Lactate inhibits Ca2+-activated Ca2+-channel activity from skeletal muscle sarcoplasmic reticulum

Abstract

Favero, Terence G., Anthony C. Zable, David Colter, and Jonathan J. Abramson. Lactate inhibits Ca²⁺-activated Ca²⁺-channel activity from skeletal muscle sarcoplasmic reticulum. J. Appl. Physiol. 82(2): 447–452, 1997.—Sarcoplasmic reticulum (SR) Ca²⁺-release channel function is modified by ligands that are generated during about of exercise. We have examined the effects of lactate on Ca²⁺- and caffeine-stimulated Ca²⁺ release, [³H]ryanodine binding, and single Ca²⁺-release channel activity of SR isolated from rabbit white skeletal muscle.
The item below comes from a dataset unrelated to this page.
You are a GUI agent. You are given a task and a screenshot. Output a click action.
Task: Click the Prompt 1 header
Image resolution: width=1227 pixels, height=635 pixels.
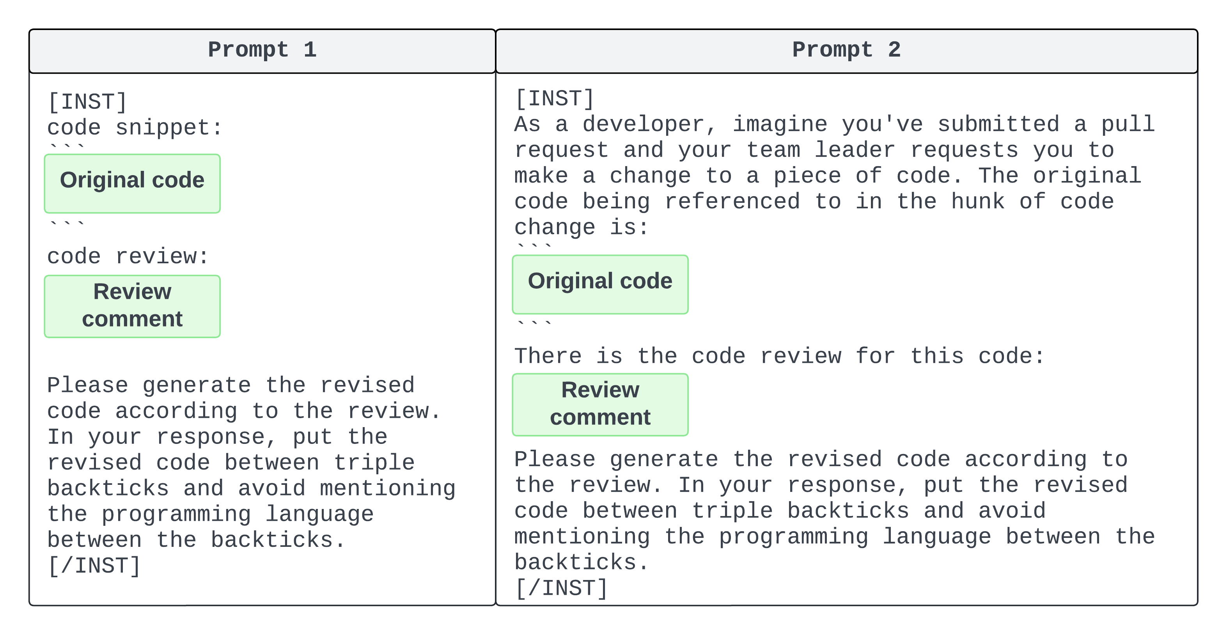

Lactate, at concentrations from 10 to 30 mM, inhibited Ca²⁺- and caffeine-stimulated [³H]ryanodine binding to and inhibited Ca²⁺- and caffeine-stimulated Ca²⁺ release from SR vesicles. Lactate also inhibited caffeine activation of single-channel activity in bilayer reconstitution experiments. These findings suggest that intense muscle activity, which generates high concentrations of lactate, will disrupt excitation-contraction coupling. This may lead to decreases in Ca²⁺ transients promoting a decline in tension development and contribute to muscle fatigue.